C’est pourtant avec célérité que la Commission Juncker a annoncé cette nouvelle législation. Rarement la prise de décision aura été si rapide: cette consultation publique s’est déroulée dans les 28 pays de l’UE entre le 4 juillet et le 16 août dernier et les résultats n’ont pas encore été tous analysés, comme l’a avoué un porte-parole vendredi midi. Une décision prise en quinze jours, donc.

Mais l’essentiel est déjà là: sur les 4,6 millions d’Européens qui ont pris part à ce sondage en ligne, 84% ont réclamé l’abandon du changement d’heure semestriel au motif que cela entraîne de la fatigue, crée plus d’accidents sur les routes et, surtout, n’apporte selon eux aucune économie d’énergie. De fait, en dépit des débats récurrents à l’occasion de ces changements d’heure, aucune étude n’aurait permis à ce jour de confirmer l’utilité de cette mesure en termes de consommation d’énergie.

Redorer son image

Mais aucune étude n’aurait non plus démontré le contraire… Les eurodéputés ont de leur côté adopté en début d’année une résolution dans laquelle ils dénoncent un effet néfaste sur la santé, mis en lumière par plusieurs études scientifiques.

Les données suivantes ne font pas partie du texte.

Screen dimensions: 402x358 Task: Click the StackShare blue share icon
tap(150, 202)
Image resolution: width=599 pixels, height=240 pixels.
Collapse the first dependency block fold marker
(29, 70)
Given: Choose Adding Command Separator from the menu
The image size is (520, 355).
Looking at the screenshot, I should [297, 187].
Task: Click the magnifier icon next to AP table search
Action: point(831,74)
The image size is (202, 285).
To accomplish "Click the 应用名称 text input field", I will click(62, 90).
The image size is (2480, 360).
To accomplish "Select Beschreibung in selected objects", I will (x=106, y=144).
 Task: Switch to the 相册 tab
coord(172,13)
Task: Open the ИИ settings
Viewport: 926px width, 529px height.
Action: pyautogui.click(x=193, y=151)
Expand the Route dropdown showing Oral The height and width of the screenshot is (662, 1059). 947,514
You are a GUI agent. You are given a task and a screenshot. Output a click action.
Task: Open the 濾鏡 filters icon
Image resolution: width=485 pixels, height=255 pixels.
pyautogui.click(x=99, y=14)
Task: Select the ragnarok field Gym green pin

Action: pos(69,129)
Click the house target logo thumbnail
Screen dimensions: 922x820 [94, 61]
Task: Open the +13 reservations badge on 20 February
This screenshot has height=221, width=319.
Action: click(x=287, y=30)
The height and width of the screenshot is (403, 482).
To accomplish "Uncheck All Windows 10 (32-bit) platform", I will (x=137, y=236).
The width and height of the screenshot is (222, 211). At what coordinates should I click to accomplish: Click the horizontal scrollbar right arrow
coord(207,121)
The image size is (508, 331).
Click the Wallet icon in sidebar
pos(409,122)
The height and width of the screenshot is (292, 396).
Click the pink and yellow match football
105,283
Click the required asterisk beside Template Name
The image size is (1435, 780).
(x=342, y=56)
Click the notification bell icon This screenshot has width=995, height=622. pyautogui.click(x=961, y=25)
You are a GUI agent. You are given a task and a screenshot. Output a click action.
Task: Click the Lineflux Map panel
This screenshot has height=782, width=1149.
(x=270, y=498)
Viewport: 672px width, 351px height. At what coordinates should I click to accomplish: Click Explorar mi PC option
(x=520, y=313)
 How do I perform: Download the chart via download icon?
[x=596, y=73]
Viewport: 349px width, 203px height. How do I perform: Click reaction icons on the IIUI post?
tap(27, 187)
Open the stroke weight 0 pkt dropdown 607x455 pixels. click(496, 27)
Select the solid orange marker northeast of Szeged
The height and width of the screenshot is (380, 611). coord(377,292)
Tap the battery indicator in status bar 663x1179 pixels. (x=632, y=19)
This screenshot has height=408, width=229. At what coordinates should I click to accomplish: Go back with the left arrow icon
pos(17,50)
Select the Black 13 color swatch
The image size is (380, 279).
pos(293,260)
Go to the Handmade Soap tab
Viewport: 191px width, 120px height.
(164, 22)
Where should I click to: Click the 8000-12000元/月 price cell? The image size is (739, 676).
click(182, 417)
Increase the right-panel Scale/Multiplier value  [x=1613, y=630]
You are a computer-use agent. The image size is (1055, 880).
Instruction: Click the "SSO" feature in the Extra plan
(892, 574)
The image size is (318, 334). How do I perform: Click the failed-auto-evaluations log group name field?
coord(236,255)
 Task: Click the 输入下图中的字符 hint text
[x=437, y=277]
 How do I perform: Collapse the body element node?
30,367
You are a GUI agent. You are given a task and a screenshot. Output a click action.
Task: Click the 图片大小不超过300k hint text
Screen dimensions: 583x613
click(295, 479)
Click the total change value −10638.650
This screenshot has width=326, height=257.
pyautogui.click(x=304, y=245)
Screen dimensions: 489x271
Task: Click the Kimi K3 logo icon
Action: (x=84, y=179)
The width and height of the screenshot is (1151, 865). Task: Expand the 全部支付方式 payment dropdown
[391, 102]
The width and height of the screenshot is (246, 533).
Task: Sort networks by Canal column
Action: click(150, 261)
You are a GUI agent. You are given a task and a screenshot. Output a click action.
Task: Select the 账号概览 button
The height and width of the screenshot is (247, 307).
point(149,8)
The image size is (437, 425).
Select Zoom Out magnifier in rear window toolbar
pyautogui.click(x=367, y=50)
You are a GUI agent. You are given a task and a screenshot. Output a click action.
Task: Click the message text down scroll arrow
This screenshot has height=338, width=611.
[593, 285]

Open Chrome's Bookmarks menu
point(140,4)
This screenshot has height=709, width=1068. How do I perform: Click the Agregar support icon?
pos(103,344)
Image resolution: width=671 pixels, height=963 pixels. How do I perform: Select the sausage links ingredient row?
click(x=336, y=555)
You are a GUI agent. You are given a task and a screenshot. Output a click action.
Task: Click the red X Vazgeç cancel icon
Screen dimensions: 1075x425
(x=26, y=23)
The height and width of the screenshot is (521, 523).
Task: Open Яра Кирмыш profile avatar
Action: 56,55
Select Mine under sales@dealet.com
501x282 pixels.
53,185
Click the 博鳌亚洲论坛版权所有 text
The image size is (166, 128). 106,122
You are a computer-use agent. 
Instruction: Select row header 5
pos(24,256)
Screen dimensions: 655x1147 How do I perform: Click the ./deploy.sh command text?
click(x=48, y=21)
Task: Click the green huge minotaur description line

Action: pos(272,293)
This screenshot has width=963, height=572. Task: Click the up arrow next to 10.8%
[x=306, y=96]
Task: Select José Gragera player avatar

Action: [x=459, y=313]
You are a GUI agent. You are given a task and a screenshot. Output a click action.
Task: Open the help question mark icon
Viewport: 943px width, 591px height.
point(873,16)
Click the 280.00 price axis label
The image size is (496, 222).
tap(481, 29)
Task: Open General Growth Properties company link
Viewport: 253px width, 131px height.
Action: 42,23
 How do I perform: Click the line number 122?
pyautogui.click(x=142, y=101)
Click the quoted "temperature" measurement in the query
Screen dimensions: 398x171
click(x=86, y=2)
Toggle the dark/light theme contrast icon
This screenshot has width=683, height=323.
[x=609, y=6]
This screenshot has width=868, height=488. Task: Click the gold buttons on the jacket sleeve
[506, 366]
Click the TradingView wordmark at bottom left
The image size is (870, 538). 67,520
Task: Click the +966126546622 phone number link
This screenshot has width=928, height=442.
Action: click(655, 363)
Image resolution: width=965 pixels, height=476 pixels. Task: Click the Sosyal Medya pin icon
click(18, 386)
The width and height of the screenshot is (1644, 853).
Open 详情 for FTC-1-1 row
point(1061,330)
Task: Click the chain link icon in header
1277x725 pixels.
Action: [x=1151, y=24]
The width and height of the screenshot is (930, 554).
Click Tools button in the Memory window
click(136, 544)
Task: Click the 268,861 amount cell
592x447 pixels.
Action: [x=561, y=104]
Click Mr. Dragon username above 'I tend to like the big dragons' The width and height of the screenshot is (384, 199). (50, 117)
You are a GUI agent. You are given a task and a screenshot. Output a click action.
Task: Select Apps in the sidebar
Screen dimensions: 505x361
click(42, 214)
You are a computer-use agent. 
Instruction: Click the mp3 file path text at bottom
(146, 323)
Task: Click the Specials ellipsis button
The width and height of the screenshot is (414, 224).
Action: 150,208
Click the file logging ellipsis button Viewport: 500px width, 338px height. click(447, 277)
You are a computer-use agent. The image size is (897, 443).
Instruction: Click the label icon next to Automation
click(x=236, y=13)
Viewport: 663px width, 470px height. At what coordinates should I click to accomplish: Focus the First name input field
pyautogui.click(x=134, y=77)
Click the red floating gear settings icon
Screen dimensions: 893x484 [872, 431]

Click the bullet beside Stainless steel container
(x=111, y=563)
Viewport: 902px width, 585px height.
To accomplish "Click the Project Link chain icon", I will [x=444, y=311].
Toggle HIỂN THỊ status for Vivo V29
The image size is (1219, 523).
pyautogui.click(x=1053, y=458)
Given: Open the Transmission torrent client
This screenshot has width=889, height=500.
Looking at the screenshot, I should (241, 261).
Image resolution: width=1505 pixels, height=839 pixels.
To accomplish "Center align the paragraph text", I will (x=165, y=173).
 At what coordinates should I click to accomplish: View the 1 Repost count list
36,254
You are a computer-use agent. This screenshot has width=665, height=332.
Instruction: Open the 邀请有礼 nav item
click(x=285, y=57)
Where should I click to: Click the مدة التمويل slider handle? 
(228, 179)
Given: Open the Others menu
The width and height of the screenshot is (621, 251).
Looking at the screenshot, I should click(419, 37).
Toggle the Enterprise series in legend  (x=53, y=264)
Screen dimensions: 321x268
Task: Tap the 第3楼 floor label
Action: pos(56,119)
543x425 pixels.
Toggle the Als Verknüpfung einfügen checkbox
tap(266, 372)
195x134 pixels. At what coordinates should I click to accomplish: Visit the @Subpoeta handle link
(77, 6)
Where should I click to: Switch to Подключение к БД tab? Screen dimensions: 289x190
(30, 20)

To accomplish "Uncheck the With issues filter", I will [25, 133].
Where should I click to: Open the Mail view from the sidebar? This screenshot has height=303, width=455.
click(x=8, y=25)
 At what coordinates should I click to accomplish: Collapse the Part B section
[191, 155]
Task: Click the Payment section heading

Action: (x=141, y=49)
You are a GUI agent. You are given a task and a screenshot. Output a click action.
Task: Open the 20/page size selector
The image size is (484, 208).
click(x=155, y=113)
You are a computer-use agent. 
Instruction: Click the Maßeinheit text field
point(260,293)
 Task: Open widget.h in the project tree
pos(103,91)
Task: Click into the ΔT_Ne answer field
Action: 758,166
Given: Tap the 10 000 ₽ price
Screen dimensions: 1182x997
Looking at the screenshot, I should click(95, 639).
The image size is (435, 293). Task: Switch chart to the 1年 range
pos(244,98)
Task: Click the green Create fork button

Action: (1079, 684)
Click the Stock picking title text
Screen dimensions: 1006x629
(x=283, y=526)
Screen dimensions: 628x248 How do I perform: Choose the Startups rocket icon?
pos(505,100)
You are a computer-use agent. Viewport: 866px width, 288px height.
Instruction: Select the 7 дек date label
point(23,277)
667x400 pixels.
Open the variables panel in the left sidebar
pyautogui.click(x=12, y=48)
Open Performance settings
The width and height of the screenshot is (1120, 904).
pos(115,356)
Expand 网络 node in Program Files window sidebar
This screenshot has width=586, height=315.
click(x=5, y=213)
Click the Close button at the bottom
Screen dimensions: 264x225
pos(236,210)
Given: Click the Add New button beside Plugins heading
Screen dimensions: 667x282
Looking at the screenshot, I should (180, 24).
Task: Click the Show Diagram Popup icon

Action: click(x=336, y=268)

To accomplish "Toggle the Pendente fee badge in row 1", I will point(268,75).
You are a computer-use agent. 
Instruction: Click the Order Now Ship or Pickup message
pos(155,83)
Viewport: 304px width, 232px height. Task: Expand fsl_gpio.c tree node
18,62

Bien ou mal, ce changement d’heure? La Commission n’est pas rentrée dans ce débat lors de cette consultation. Ce qu’elle sait, c’est que son sondage en ligne est celui qui a reçu à ce jour le plus de réponses et cela semble lui suffire pour agir rapidement. Et peu importe que ces réponses soient venues majoritairement d’Allemagne ou d’Autriche et très peu d’Italie où à peine 0,04% de la population a répondu, les Britanniques étant les bons derniers avec un petit 0,02%.

L’initiative devrait recevoir un bon écho, même si la détermination du fuseau horaire restera au final une compétence nationale et qu’un pays pourra continuer de choisir l’heure qu’il souhaite, entre horaire d’été et d’hiver. Plusieurs pays européens ont déjà demandé, de plus, l’abolition de ce changement d’heure, en vigueur depuis 1996 pour l’ensemble des Européens. Parvenir à mettre d’accord les 28 – bientôt 27 – sur ce sujet pourrait donc offrir à la Commission une victoire relativement facile et redorer un peu son image.

Suppression des frais de roaming

Une victoire plus facile que celle de la suppression des frais d’itinérance qui avait buté sur le lobbying puissant des opérateurs de téléphonie. Cette réforme, un vieux rêve poursuivi par l’ancienne commissaire Viviane Reding, a mis en effet près de dix ans à voir le jour. Elle se révèle aujourd’hui une grande réussite, les factures de téléphone ayant été diminuées de moitié pour certains. Elle est d’ailleurs l’un des rares bénéfices concrets que peut citer le citoyen lambda, en dehors de pouvoir – en théorie – voyager dans l'espace Schengen sans montrer sa carte d’identité.

L’abandon du changement d’heure sera-t-il donc l’autre succès populaire et visible de cette Commission Juncker? Ce ne sera cependant pas pour tout de suite et peut-être même pas avant 2021, le temps qu’Etats membres et Parlement planchent sur le texte, a déjà noté la commissaire européenne aux Transports Violeta Bulc. Mais l’idée étant sur la table, elle pourra toujours faire office d’arguments pour la campagne des pro-Européens. Emmanuel Macron lui-même s’est fendu, au Danemark, d’une capture de son écran de téléphone pour vanter la réussite des «accords européens» en matière d’itinérance.

Le citoyen européen moyen ne devrait pas s’emballer pour autant. Certes, la Commission a récemment lancé une vaste campagne contre le plastique et l’interdiction des pailles à usage unique, qui préoccupent les gens. Mais elle a parallèlement raté d’autres occasions de les toucher, telle l’interdiction du glyphosate, qu’elle a refusé de proposer en dépit de fortes mobilisations.